- [EXERCISE DIRECTIONS] On every line of the listing, check for "dialog"; copy the lines that have it.

- [MATERIALS PROVIDED]
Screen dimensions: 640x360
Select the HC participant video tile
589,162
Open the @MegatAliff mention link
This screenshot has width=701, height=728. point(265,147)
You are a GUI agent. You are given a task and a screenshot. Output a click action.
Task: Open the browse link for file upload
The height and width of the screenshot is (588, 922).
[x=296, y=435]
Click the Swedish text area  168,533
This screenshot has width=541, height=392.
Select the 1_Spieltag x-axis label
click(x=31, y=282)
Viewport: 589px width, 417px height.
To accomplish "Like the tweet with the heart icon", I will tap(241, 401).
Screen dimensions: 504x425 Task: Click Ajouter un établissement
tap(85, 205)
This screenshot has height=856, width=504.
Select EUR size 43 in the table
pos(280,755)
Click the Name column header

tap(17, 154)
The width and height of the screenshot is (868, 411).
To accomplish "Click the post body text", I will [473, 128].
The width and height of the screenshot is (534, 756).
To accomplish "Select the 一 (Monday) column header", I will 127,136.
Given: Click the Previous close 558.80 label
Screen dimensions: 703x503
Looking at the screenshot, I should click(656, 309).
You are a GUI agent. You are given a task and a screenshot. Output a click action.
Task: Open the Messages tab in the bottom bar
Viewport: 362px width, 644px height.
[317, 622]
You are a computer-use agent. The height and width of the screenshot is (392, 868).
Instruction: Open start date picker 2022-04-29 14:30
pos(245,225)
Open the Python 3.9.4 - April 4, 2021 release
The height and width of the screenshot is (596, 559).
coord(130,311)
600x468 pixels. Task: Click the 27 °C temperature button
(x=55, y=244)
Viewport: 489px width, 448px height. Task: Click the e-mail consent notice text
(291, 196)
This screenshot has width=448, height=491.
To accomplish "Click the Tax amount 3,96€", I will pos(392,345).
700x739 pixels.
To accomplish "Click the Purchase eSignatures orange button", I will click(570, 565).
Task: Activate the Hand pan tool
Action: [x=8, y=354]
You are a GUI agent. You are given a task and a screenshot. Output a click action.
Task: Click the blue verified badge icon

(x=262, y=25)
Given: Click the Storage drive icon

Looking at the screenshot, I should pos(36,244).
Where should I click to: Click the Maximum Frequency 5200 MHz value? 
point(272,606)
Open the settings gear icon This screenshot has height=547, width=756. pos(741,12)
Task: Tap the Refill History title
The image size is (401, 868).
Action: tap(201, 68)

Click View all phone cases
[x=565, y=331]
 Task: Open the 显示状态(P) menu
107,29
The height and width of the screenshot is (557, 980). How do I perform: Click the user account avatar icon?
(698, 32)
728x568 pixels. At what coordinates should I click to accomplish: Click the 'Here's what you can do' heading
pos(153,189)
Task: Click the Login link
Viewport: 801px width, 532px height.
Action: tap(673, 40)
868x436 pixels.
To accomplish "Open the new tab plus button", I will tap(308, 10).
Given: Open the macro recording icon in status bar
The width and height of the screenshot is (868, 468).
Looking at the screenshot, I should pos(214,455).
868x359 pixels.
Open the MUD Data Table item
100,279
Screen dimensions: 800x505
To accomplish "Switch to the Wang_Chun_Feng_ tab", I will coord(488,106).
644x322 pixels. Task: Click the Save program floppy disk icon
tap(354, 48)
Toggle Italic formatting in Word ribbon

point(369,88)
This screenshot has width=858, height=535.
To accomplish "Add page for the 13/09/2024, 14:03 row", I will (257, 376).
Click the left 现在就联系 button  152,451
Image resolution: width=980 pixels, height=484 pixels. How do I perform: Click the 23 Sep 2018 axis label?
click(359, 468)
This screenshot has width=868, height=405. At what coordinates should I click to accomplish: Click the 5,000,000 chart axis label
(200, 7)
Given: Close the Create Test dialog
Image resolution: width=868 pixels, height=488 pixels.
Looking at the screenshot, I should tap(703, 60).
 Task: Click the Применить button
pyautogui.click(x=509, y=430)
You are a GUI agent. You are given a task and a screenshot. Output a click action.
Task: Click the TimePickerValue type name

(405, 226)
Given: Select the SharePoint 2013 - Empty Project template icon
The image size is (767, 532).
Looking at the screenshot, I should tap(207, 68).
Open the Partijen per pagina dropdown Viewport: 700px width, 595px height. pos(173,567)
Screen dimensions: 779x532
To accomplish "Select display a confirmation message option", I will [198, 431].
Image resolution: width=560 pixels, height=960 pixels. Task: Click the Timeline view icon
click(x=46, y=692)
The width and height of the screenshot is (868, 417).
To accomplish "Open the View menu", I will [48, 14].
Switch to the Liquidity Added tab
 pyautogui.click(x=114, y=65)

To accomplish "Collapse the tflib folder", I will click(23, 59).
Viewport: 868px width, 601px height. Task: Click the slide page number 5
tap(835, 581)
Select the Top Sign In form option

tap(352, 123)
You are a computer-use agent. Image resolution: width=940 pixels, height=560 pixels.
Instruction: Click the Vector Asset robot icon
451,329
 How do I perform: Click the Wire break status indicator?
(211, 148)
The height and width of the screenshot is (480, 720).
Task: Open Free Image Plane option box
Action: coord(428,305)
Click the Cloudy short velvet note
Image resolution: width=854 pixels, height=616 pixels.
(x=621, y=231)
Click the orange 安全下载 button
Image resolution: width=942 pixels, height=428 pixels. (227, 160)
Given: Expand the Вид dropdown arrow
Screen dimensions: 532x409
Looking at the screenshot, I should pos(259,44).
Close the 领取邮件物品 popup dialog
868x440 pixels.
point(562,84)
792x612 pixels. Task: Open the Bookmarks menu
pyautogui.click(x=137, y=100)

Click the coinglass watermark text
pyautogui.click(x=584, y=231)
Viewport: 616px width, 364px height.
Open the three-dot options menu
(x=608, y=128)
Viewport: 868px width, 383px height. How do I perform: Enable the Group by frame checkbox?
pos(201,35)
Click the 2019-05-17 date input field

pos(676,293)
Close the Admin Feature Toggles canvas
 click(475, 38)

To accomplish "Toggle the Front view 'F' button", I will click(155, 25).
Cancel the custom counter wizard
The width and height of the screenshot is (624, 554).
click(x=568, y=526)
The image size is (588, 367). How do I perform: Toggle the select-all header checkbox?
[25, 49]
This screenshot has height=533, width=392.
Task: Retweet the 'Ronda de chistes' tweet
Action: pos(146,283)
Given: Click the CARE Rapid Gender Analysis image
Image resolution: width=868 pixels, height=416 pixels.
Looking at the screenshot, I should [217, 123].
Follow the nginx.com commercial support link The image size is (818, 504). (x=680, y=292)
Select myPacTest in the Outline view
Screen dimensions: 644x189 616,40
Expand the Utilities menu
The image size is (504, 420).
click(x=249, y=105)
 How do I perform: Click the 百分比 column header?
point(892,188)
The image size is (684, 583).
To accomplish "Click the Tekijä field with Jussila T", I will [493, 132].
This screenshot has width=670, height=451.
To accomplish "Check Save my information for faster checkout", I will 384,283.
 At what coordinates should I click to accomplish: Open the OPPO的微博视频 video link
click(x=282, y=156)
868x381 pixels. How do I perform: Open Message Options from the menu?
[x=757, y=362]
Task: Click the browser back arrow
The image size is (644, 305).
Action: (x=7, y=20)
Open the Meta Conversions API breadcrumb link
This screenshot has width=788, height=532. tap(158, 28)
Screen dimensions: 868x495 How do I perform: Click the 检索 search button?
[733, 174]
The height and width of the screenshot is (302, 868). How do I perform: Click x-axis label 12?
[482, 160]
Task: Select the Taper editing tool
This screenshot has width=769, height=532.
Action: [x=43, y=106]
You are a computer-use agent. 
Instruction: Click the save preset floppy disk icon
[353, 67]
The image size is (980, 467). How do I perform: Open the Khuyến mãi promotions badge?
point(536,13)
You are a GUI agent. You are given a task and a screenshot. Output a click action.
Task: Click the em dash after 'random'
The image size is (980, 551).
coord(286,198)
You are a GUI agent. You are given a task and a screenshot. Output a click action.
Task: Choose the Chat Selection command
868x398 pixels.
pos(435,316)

- [RESPONSE]
Given: Close the Create Test dialog
Close the 领取邮件物品 popup dialog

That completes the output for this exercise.